"Kendinden bir şeyler kattın/ Güzelleştirdin ölümü de..." Sezai Karakoç'un bu dizeleri, hiç şüphesiz, bir ömür boyu Hak yolda yürüyüp önden giden güzel insanları bir parça da olsa anla/t/mamıza vesiledir. Öyle ki, ölümü kutlu bir konuk gibi bekleyen mü'min ve mutmain bir kalb, hayatı; cennete hazırlık evresi ve geçici bir misafirhane olarak görecektir.
Elest bezmindeki ahdini unutmayan bir kul... Dostlarının deyimiyle adeta "sahabe imânına" sahip bir inanmış adam... Hasan Aycın'ın da deyimiyle, "cihadı gündemimize taşıyan" bir güzel adam...
Tasavvufta "ibn-ul vakt" yani "vaktin oğlu" anlamına gelen bir tâbir vardır. Kastedilen mana, sufinin vaktin hakkını veren kişi olması, Allah'ın izniyle zamanının bereketli olmasıdır. Öyle ki nice uzun ömürler vardır ki içi boştur, ne kendisine ne sair mahlukata bir yararı dokunur böylesinin. Ama öyle de ömürler vardır ki dünya hesabında kısa bir zaman da olsa öyle bereketlidir ki, o kısalığın hiçbir hükmü kalmaz. İşte böyle bir ömrün emanetçisini tanıyorum şimdilerde... Belki biraz geç kaldım kendi hesabıma, ama hâlâ nefes alıyor olduğuma göre hiçbir şey için geç olmasa gerek. Bir güzel adamı anlamak için de onun kalbinde rıza-i ilahi ile yer etmiş güzel dostlarının cümlelerine sığınmak belki de en güzeli.
Dünya hesabıyla kısacık ömrünü bereketlendiren ve gönüllerde bir arkadaş, bir kardeş, bir ağabey olarak yer eden bu güzel adam kim derseniz mücahid Bahattin Yıldız ağabeyimizdir.
“Orda şehitler Afgan/ Derler ki gel iman armağanıyla boyan”
“Çağımızın Ca'fer-i Tayyar”ı diyorlar ona. Ömrü boyunca imanı, cihadı ve şahadeti kendine düstur edinmiş bir inanmış adam çünkü o... Oğlunun deyimiyle de zalimlere ölüm kusan silahları tutan bu eller öyle bir iman ile güzelleşmiştir ki, mazlum yetimlerin başını şefkatle okşayabilmiştir. Ve Bahattin Yıldız, ömrü boyunca, merhamet nasıl tekrar yeşerir bir kalpte, tüm dünyaya göstermiştir.

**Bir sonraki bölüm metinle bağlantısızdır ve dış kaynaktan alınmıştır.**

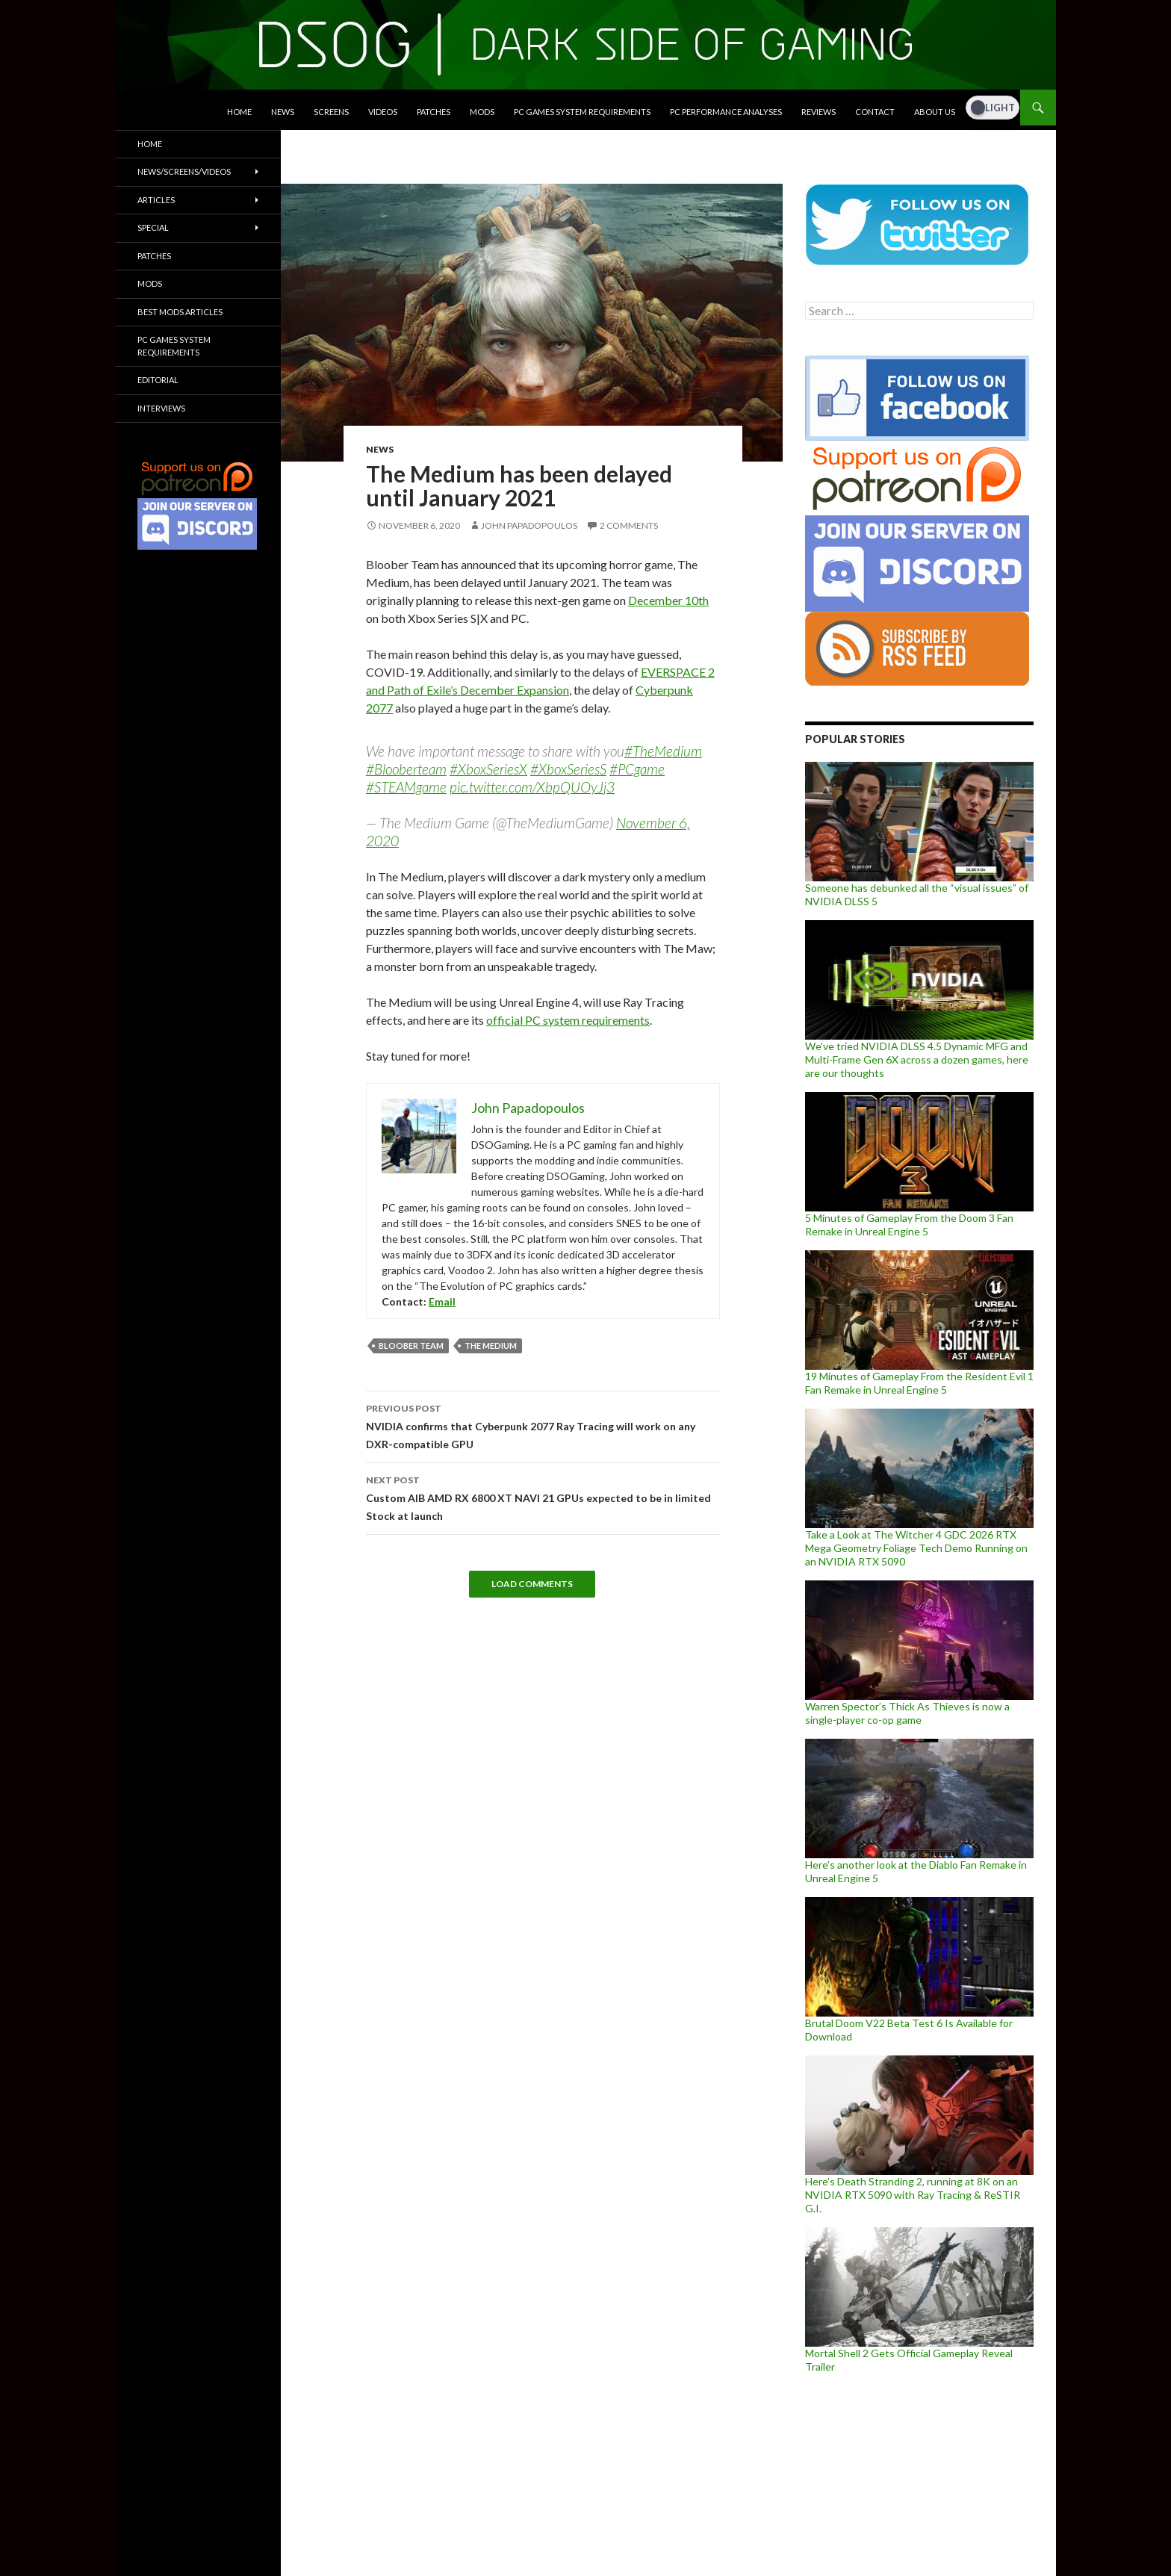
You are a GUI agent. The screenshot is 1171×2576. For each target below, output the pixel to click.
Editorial (157, 380)
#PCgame (637, 769)
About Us (934, 112)
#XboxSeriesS (568, 769)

Nice nehirler, ırmaklar nasıl ki en sonunda denize ulaşıyorsa, Bahattin Yıldız da her ne konuda sohbet ediyorsa, her ne konudan bahsediyorsa bahsetsin, söz dönüp dolaşır yine kendi okyanusuna akarmış. Kendi okyanusuna, yani İslâm'a... Böyle söylüyor dostları.
Yine çocuklarının deyimiyle, Bahattin Yıldız sadece kendi çocuklarının değil, tüm yetimlerin babasıydı. Çünkü öyle bir yürek bahşetmişti ki Allah ona, yeryüzünü kuşatıyordu. İslam coğrafyasını bir bütün olarak düşünüyordu.
Kelimeler çoğu zaman kifayetsiz kalıyor. İnanmış bir adamı anlatmaya çalışırken de aynı hâli yaşıyoruz. Duamız odur ki, ömrü boyunca Allah'ın rızası için yetimi gözeten bu güzel insandan Rabbimiz razı olsun, şehâdetini kabul buyursun.
Edebiyatımızın zarif gönüllü şairi Cahit Zarifoğlu daümmetin yiğidi Bahattin Yıldız gibi Afganistan şehitleri için bir şiir yazmıştı: “Yıldızlar Üstlerinde”. Rabbim her ikisinden de ebeden razı olsun.